>> BEGIN Dataset entries

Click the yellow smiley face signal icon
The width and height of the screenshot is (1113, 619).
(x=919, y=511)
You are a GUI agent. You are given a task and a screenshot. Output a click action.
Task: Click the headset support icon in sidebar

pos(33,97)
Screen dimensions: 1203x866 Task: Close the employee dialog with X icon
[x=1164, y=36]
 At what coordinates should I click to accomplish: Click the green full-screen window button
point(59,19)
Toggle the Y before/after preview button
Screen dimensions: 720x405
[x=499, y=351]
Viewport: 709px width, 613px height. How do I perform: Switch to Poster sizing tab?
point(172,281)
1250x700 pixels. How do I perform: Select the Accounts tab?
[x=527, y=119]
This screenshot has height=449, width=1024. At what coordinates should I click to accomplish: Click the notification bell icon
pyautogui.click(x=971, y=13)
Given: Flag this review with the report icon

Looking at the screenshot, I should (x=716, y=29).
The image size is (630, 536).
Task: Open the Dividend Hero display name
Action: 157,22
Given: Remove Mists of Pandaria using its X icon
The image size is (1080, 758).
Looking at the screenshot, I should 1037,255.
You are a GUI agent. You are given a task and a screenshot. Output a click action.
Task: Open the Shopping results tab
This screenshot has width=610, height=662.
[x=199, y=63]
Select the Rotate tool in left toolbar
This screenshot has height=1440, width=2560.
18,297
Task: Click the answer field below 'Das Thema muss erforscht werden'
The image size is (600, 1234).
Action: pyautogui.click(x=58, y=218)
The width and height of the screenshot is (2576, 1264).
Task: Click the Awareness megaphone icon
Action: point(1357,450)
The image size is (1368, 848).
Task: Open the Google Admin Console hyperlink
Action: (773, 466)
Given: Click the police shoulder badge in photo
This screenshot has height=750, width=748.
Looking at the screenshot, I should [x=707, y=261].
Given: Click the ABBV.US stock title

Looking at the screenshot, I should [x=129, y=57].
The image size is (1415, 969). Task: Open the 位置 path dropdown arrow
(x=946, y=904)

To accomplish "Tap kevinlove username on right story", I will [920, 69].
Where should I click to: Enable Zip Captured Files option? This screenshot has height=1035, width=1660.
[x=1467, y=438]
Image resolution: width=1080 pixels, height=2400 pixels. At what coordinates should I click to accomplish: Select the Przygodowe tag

>> END Dataset entries

Reproduce the items above word for word.

● Exercise response:
Click the yellow smiley face signal icon
The width and height of the screenshot is (1113, 619).
(x=919, y=511)
You are a GUI agent. You are given a task and a screenshot. Output a click action.
Task: Click the headset support icon in sidebar

pos(33,97)
Screen dimensions: 1203x866 Task: Close the employee dialog with X icon
[x=1164, y=36]
 At what coordinates should I click to accomplish: Click the green full-screen window button
point(59,19)
Toggle the Y before/after preview button
Screen dimensions: 720x405
[x=499, y=351]
Viewport: 709px width, 613px height. How do I perform: Switch to Poster sizing tab?
point(172,281)
1250x700 pixels. How do I perform: Select the Accounts tab?
[x=527, y=119]
This screenshot has height=449, width=1024. At what coordinates should I click to accomplish: Click the notification bell icon
pyautogui.click(x=971, y=13)
Given: Flag this review with the report icon

Looking at the screenshot, I should (x=716, y=29).
The image size is (630, 536).
Task: Open the Dividend Hero display name
Action: 157,22
Given: Remove Mists of Pandaria using its X icon
The image size is (1080, 758).
Looking at the screenshot, I should 1037,255.
You are a GUI agent. You are given a task and a screenshot. Output a click action.
Task: Open the Shopping results tab
This screenshot has width=610, height=662.
[x=199, y=63]
Select the Rotate tool in left toolbar
This screenshot has height=1440, width=2560.
18,297
Task: Click the answer field below 'Das Thema muss erforscht werden'
The image size is (600, 1234).
Action: pyautogui.click(x=58, y=218)
The width and height of the screenshot is (2576, 1264).
Task: Click the Awareness megaphone icon
Action: point(1357,450)
The image size is (1368, 848).
Task: Open the Google Admin Console hyperlink
Action: (773, 466)
Given: Click the police shoulder badge in photo
This screenshot has height=750, width=748.
Looking at the screenshot, I should [x=707, y=261].
Given: Click the ABBV.US stock title

Looking at the screenshot, I should [x=129, y=57].
The image size is (1415, 969). Task: Open the 位置 path dropdown arrow
(x=946, y=904)

To accomplish "Tap kevinlove username on right story", I will [920, 69].
Where should I click to: Enable Zip Captured Files option? This screenshot has height=1035, width=1660.
[x=1467, y=438]
Image resolution: width=1080 pixels, height=2400 pixels. At what coordinates should I click to accomplish: Select the Przygodowe tag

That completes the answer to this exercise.